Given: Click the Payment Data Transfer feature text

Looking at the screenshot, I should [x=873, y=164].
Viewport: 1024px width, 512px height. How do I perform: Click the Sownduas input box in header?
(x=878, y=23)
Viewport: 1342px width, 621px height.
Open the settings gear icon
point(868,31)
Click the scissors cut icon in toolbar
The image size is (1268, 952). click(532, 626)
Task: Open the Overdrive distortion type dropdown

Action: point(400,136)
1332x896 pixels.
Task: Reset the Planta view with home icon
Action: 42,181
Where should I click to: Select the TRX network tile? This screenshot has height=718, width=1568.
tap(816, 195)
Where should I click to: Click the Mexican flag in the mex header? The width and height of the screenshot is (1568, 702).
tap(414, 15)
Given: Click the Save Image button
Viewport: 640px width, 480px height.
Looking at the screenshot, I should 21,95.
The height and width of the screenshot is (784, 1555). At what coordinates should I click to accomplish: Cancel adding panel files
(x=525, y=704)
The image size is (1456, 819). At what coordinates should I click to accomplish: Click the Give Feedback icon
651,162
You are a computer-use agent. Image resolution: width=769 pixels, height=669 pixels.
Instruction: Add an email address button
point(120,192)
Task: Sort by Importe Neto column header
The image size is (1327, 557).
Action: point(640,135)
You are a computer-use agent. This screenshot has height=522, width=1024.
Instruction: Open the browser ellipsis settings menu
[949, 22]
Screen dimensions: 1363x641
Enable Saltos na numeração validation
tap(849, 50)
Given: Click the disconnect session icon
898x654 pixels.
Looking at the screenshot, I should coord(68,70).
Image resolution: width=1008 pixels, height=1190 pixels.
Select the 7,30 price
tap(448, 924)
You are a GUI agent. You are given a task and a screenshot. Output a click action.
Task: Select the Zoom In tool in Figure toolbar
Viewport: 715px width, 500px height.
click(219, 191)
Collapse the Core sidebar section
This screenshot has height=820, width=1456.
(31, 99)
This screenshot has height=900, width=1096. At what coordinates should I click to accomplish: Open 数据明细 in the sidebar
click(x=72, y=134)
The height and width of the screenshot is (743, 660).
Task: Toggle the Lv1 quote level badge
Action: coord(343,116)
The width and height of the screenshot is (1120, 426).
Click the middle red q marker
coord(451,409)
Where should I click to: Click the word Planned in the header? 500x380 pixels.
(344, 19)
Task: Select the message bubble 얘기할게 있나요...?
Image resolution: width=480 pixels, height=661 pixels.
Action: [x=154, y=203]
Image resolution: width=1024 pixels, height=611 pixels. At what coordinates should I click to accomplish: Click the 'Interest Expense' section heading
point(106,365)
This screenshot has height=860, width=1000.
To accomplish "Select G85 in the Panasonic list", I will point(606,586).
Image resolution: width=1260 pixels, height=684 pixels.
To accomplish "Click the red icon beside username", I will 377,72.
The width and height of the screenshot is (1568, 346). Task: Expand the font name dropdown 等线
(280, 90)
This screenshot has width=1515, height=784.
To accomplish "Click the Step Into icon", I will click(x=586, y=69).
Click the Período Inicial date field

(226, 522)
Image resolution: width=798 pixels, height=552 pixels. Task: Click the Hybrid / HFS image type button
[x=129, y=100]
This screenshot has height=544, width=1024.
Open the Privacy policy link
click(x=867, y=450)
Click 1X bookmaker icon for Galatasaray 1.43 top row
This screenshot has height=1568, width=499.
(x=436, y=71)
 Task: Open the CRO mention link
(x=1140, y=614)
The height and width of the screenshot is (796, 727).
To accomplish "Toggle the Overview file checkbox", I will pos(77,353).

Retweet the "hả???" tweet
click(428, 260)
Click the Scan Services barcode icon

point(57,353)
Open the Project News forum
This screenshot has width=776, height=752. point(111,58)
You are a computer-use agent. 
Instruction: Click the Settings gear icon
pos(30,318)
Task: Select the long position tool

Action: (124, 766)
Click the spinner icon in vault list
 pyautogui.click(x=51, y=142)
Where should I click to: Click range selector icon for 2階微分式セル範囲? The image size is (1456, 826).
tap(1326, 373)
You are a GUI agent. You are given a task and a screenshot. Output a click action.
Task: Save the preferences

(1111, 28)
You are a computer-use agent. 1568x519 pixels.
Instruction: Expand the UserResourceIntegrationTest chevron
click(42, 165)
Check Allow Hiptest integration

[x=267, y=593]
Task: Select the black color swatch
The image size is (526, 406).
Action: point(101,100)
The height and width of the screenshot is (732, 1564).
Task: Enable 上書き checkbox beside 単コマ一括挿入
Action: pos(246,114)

- [Description of the task] The line containing "Instruction: Expand the" and all lines after it, through the end of the entries above, are to be returned exactly and alone.

- [Your solution]
Instruction: Expand the UserResourceIntegrationTest chevron
click(42, 165)
Check Allow Hiptest integration

[x=267, y=593]
Task: Select the black color swatch
The image size is (526, 406).
Action: point(101,100)
The height and width of the screenshot is (732, 1564).
Task: Enable 上書き checkbox beside 単コマ一括挿入
Action: pos(246,114)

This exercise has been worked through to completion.